Work to be completed: Run through the data and copy out every line that mentions the word "visibility".

Data shown:
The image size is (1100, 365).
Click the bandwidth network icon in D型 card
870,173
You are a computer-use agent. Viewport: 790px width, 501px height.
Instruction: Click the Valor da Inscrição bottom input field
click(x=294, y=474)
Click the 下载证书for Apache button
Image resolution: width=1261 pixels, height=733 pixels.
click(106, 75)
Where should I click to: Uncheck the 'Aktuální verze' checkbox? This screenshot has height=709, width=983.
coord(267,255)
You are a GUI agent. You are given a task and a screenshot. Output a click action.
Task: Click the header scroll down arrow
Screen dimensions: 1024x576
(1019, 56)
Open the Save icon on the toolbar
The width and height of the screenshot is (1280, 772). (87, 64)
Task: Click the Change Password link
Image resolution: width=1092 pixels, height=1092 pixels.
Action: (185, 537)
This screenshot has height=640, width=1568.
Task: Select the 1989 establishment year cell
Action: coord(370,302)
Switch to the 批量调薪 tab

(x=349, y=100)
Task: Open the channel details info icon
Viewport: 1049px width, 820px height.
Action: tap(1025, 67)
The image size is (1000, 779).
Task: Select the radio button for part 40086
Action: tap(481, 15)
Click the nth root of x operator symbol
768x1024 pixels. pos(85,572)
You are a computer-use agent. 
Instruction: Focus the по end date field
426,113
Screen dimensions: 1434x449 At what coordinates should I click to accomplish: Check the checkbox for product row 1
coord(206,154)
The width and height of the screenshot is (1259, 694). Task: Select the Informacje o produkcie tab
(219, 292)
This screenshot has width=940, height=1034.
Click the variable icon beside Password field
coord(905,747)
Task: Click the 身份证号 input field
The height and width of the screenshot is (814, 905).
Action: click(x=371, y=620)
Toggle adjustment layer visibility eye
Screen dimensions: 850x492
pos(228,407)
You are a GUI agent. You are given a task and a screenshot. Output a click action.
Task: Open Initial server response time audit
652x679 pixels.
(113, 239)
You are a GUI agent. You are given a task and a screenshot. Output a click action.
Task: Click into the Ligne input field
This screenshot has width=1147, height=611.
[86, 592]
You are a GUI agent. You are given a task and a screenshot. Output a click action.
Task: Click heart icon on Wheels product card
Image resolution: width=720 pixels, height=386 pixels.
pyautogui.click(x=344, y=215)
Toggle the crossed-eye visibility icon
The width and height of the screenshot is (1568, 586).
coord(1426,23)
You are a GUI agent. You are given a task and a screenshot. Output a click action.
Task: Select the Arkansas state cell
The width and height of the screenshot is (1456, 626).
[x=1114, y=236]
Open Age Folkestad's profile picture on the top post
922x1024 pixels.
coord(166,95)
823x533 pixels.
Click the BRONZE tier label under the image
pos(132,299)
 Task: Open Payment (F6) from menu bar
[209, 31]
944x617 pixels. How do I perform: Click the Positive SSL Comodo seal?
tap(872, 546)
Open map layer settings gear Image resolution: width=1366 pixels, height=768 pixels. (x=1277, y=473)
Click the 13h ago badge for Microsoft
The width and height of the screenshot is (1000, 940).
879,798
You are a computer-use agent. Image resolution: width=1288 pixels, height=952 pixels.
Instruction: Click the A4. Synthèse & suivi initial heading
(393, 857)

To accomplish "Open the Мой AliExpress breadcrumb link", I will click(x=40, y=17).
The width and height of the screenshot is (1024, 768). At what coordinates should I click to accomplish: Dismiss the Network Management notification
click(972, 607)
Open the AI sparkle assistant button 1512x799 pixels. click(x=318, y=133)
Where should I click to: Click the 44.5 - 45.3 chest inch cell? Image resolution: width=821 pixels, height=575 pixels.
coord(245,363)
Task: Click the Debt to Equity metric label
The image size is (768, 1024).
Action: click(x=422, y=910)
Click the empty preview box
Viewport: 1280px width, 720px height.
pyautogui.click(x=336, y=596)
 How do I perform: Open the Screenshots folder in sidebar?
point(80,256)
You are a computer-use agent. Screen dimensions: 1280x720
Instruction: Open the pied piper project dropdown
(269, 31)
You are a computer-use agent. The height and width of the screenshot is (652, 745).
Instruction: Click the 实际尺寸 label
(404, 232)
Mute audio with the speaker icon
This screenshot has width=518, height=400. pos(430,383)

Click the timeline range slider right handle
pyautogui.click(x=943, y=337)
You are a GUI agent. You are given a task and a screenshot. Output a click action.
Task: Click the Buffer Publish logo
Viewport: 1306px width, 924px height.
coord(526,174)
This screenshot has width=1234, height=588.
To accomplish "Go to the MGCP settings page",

Your solution:
Toggle adjustment layer visibility eye
Toggle the crossed-eye visibility icon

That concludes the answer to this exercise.